Keeping their head lowered, the stranger listened to the sounds of grunts, protests and dragging feet as the men to either side were pulled away one by one.
A moment passed.
Then he stepped close.
A pair of polished cavalry boots. A glimpse of bright, blue wool pants with a canary yellow stripe. The clean smell of soap.
Brice crossed his arms over his wide chest and stared down at the black, felt hat. The brim so wide it almost spanned the width of the slight figure’s shoulders. Even at full height, he doubted if the top of their head would reach his shoulder.
“Time to sound the recall. You’re beaten.” Even through the harsh command, his voice held a hint of amusement.
The stranger didn’t move.
Brice whipped the black felt hat off the Confederate’s head. Even having his suspicions affirmed, nothing prepared him for the sight of the startlingly, beautiful, violet eyes which rose in shock to clash with his curious gaze.
Michaela Armistead pulled her Colt.
Baring her teeth, she threated the imposing man, “Stay away from me.”
There was a slight Southern lilt to her voice. He would guess Georgia. What was once, he was sure, a proper head of waist-length hair, had been chopped to the shoulders. What would have looked like a scandalous mess on any other well-bred woman gave this feisty baggage an irresistible appeal, as if she had just emerged from bed after being good and tumbled by a man. The golden honey locks only highlighted the unusual purple color of her eyes, which at this moment flashed brimstone and fire at him.
The corner of Brice’s lips rose on a seductive smile, “Not a chance.”
For a man who had a gun drawn on him, he seemed remarkably unaffected.
He didn’t know what had brought the little beauty to the far corner of the country, alone and unprotected, but he would be damned if he was going to let her just stroll out those saloon doors.
“You have no right to keep me here.
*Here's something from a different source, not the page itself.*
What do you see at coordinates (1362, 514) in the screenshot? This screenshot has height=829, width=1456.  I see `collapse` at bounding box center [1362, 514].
Those men started the fight. I didn’t hurt anyone,” rattled off Michaela.
He made her nervous. She had spent the last several years surrounded by men in the cavalry. Men of all shapes and sizes. Of all temperament. Some good. Some bad. But none like him. There was something about him. The way he held himself. A reined energy, like a powerful horse only barely held in check.
“You just violated the Uniform Code of Military Justice by drawing a weapon on a superior officer,” quipped Brice. His voice a low, dark threat.
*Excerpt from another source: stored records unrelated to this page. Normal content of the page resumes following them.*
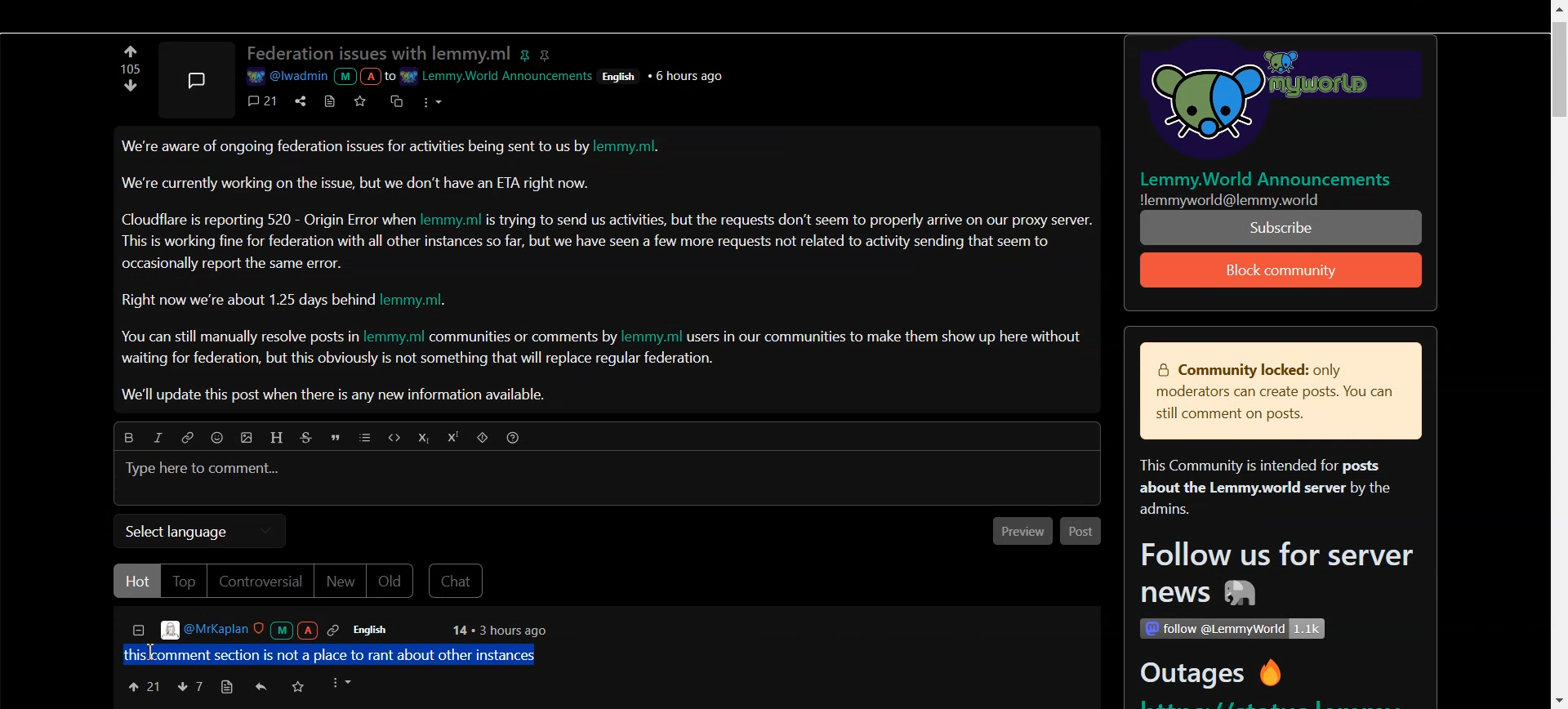 The height and width of the screenshot is (709, 1568). What do you see at coordinates (357, 183) in the screenshot?
I see `We're currently working on the issue, but we don’t have an ETA right now.` at bounding box center [357, 183].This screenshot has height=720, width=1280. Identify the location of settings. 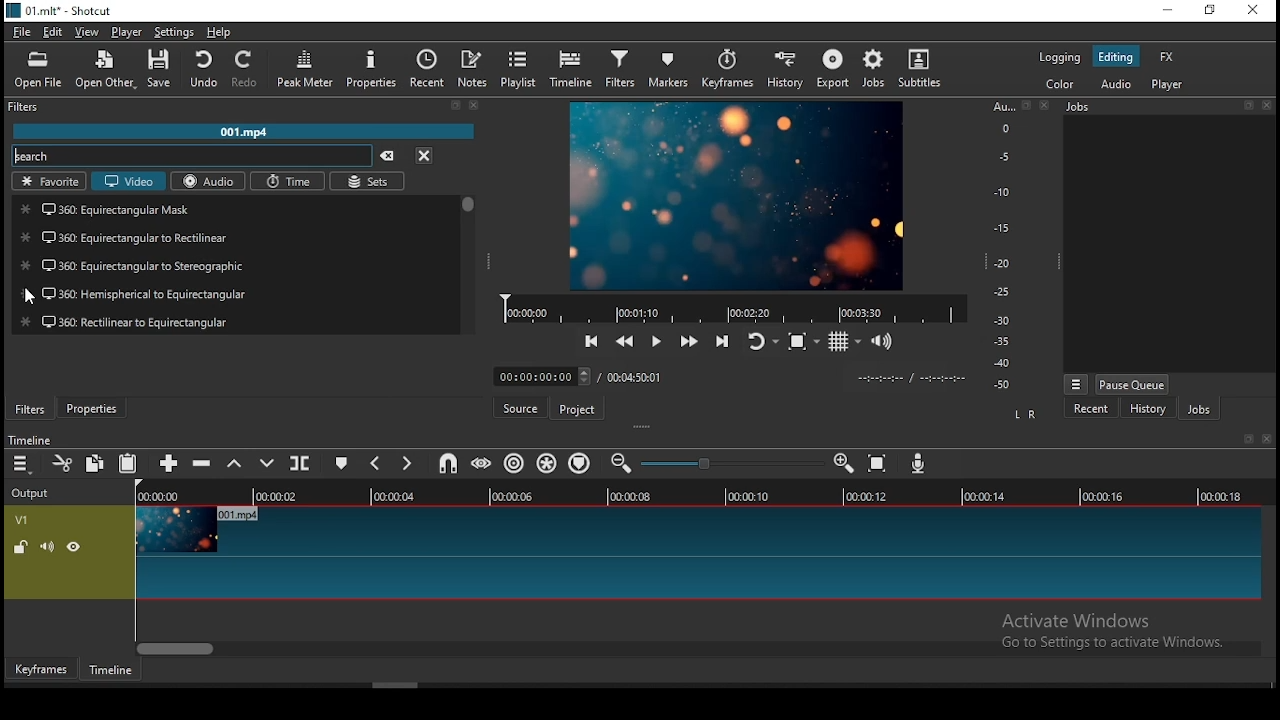
(177, 30).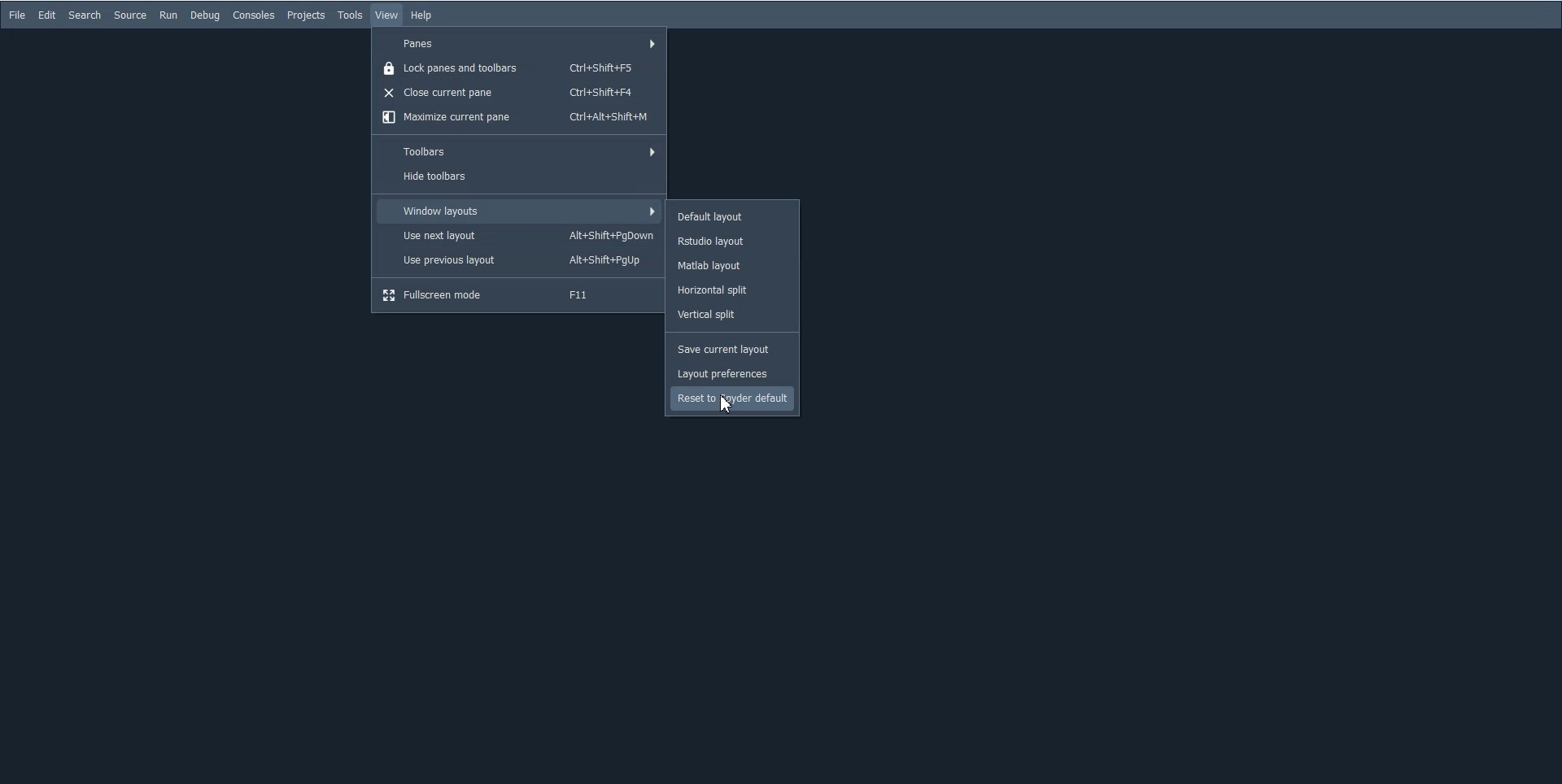  Describe the element at coordinates (84, 15) in the screenshot. I see `Search` at that location.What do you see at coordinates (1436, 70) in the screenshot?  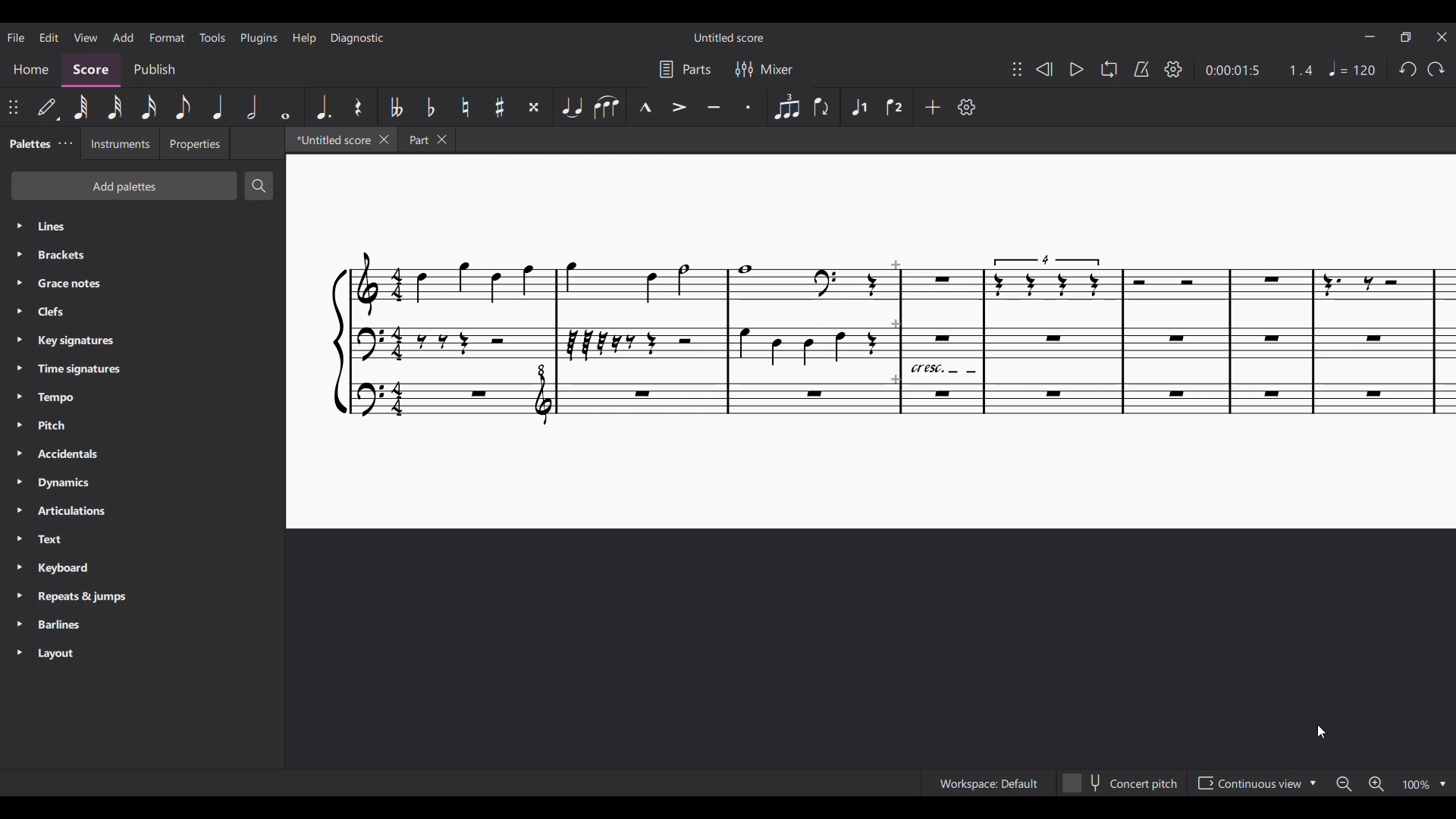 I see `Redo` at bounding box center [1436, 70].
Michaela lowered her brow in confusion. “But…I’m not even in the army!”
“That is a matter for the commanding officer to sort out. Till then, you’re my prisoner,” said Brice as he took one step forward. The barrel of her Colt pressing into the tight muscle of his stomach.
“You’re the commanding officer!” accused an exasperated Michaela.
“I know,” grinned Brice.
Without thought, Michaela squeezed the trigger. The hammer fell with a hollow empty click.
Brice wrapped one large hand around her slight wrist and snatched her close. “Dammit woman,” he growled.
Just because he had seen the glint of light through the empty bullet chamber didn’t mean he would excuse her trying to fill his gut with lead. If ever there was a woman who needed to be taken in hand, it was this little, feral spitfire.
Tearing the gun from her grasp, he put a shoulder to Michaela’s middle and easily lifted her slight weight high. Ignoring her indignant screams and shouts, Brice walked with a determined step out of the saloon, tossing a final command to the corporal over his shoulder.
“See that her horse and things are sent to the fort.”
“Yes, sir. Where should I have them brought?” asked the somewhat stunned corporal.
“My quarters,” answered Major Brice without hesitation as he carried an angry Michaela out into the night.